The assertion of this doctrine may be offensive, and tend to increase, rather than abate, the hostility already raging so fiercely against us. But the truth is the truth, and it is strong enough to sustain us. We must assert religious liberty, we must assert the independence and

supremacy of the moral order. We must assert Catholicity against nationalism, if we would assert our religion at all, or anything above the materialism of the age. If ever there was a time when it was necessary to make this assertion, it surely is now, when materialism pervades everything, and popular idolatry supersedes the worship of God. Shall God have no voice in this land to speak out in clear and fearless tones for him? religious liberty not a single heroic defender amongst us? A persecution, a bitter persecution, no doubt, awaits us. We have long foreseen and predicted it; but Catholic truth is worth dying for. We are not disposed to court martyrdom, but if it comes, we hope we shall have the grace to meet it at least with resignation. Never yet did the Church flourish in a country till its soil was well watered with the blood of martyrs. The Christians conquered the Roman world not by slaying, but by being slain; and it is only in the same way that the cross will ever become triumphant in this country. Let the Know-Nothings burn our churches, desecrate our altars, mob or massacre our religious, deprive us of our political rights, reduce us to the condition of bondsmen, or shoot us down in the streets or in our houses; they will only hasten, by so doing, the day of our triumph and of their discomfiture.

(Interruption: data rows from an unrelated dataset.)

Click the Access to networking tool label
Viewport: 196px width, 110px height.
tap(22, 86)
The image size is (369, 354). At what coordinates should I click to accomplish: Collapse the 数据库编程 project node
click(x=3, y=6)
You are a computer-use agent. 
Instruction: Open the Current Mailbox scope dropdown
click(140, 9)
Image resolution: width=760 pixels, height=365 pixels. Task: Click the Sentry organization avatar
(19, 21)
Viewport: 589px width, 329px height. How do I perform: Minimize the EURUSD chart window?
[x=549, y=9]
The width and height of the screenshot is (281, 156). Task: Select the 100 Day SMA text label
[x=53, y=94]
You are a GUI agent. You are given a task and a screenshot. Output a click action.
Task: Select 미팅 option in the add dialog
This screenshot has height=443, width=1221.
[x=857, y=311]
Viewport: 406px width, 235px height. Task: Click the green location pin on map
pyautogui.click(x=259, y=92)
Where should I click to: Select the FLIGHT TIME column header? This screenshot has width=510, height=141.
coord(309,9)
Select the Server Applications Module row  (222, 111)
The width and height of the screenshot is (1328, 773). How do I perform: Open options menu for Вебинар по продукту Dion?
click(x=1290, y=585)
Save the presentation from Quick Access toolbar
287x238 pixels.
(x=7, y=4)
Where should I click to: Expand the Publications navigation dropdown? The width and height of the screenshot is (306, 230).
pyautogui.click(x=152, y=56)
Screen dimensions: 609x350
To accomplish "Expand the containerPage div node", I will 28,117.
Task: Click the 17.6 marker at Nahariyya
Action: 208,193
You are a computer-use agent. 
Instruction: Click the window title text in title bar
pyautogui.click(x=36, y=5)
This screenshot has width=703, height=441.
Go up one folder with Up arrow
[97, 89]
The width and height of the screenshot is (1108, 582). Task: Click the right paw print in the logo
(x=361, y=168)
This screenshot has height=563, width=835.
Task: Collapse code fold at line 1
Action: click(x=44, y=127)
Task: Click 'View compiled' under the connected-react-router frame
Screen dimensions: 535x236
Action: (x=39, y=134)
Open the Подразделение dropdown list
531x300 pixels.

We might as well be Protestants at once as to waive the Church as a spiritual kingdom or polity, and attempt to escape persecution by explaining away the Papacy into an inoffensive primacy. To do so were to betray the moral order, and to prove ourselves unworthy of the Catholic name. There is little merit in asserting the truth when nobody questions it, or in boldly defending what no one assails. The merit is in defending what is assailed, and in being always ready to assert, if need be with our lives, that precious truth which is the most strenuously denied. It is precisely where the enemy seeks to make a breach that we should take our stand. We are Americans indeed, but we are also Catholics; and as Catholics we are members of a. commonwealth broader than that of Massachusetts, than that of the American Union, than all the nations of the earth joined together, a spiritual commonwealth superior to all others, and to which is due our first and deepest love. Religion is the supreme law, and represents the highest and best. In this spiritual common

wealth we are all members of Christ's mystical body, and members one of another. Not one of those members can suffer without all the members suffering with it. In this order, this spiritual kingdom, we are not at liberty to think, debate, or vote by nations. We are Catholics, not nationalists. We are not to consult what a narrow and exclusive nationalism demands or would impose, but what is due to our brethren in all countries of the world and in all times, and especially what is due to our Lord who has redeemed us. Everywhere the Church, whose function it is to introduce and sustain the supremacy of the moral order in the government of the world, has to struggle against nationalism and royalism, or the tyranny of the temporal order, which would oppress and enslave her. Everywhere, then, it is necessary to assert and sustain for Catholics the authority of Peter in all its plenitude; for just in proportion as that authority is impaired in the convictions or the affections of the people, is impaired the power of the Church to maintain her independence, and to vindicate the supremacy of right. It is the good of Catholics, the interests of Catholicity everywhere, not merely in our own or any other particular nation, that we are to consult. We are in religion, in all that belongs to the moral or spiritual order, to consider all Catholics as constituting one people, and to know no diversity of race or distinction of nation; for true religion is one for all men, and truth and justice are the same in all ages and in all quarters of the globe. In religion we are and must be Catholics, as our very name asserts, not Americans, Englishmen, Irishmen, Frenchmen, or Dutchmen.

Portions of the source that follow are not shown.